Side note: If you're a makeup wearer, I highly suggest the K-beauty art of double cleansing—which is when you first use an oil-based cleanser to break down your foundation and eye makeup (don't worry; the oil won't clog your pores), and then use your gentle cleanser to rinse everything away. It's way more effective at cleaning your pores than a face wash alone.

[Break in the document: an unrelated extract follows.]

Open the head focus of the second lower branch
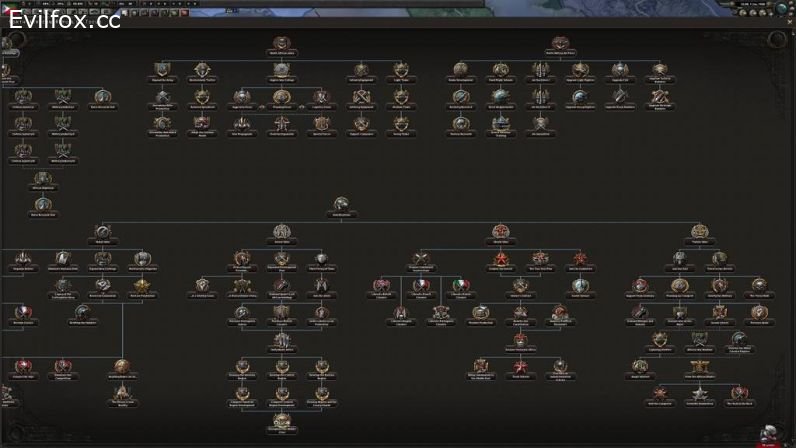(x=281, y=232)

STEP 2: Apply an acne treatment
And by acne treatment, I mean any serums or gels with active ingredients (aka the ingredients that are going to "actively" treat your acne) like the ones below:
- Adapalene: a type of over-the-counter retinoid formulated specifically for acne. It regulates cell turnover, reduces oil production, and calms inflammation
- Salicylic acid: a BHA (beta hydroxy acid) that dissolves the excess oil and dead skin cells that lead to clogged pores
- Benzoyl peroxide: an ingredient that kills acne-causing bacteria on the skin and in your pores
- Niacinamide: a vitamin (you may know it as vitamin b3) that reduces inflammation and discoloration, while balancing oil production
In general, if you're dealing with blackheads, whiteheads, go with adapalene or salicylic acid, and if you're dealing with inflammatory acne, like pustules, try benzoyl peroxide or niacinamide. As for cystic acne? Adapalene is your best bet, though be aware cystic zits are notoriously difficult to treat on your own, so make an appointment with a dermatologist (even virtually!) who can help clear your skin fast.
As for how to use these treatments, start slow. With adapalene, apply a pea-size dab to clean, dry skin two nights a week for two weeks, three nights a week for three weeks, then every other night or every night indefinitely. Salicylic acid, benzoyl peroxide, and niacinamide can usually be used daily (and, on non-sensitive skin, sometimes twice daily), but start out using them every other night, gradually building your tolerance to every night and/or morning.
STEP 3: Moisturize
Wait a minute or two for whatever acne treatment you've just applied to sink into your skin, and then layer the same moisturizer (remember, your skin needs all the hydration it can get) you used in the morning right on top. And before you ask, the answer is no, you don't need a separate night cream. Most night creams contain active ingredients, and your skin should already be getting what it needs for acne from step two. Plus, mixing and matching too many actives can lead to irritation—or even render your products ineffective if the ingredients don't play well together.
Let's talk about the results
Not to be a buzzkill, but this routine—or any routine for that matter—won't transform your skin overnight. Most acne treatments take anywhere from 4 to 12 weeks of consistent use before giving you any visible results (big emphasis on consistent here—using your products here and there won't really make a difference). But just stick with it (unless you have some crazy-bad reaction, and in that case, hit up your derm for a telemedicine sesh) and I promise you'll be glad you did.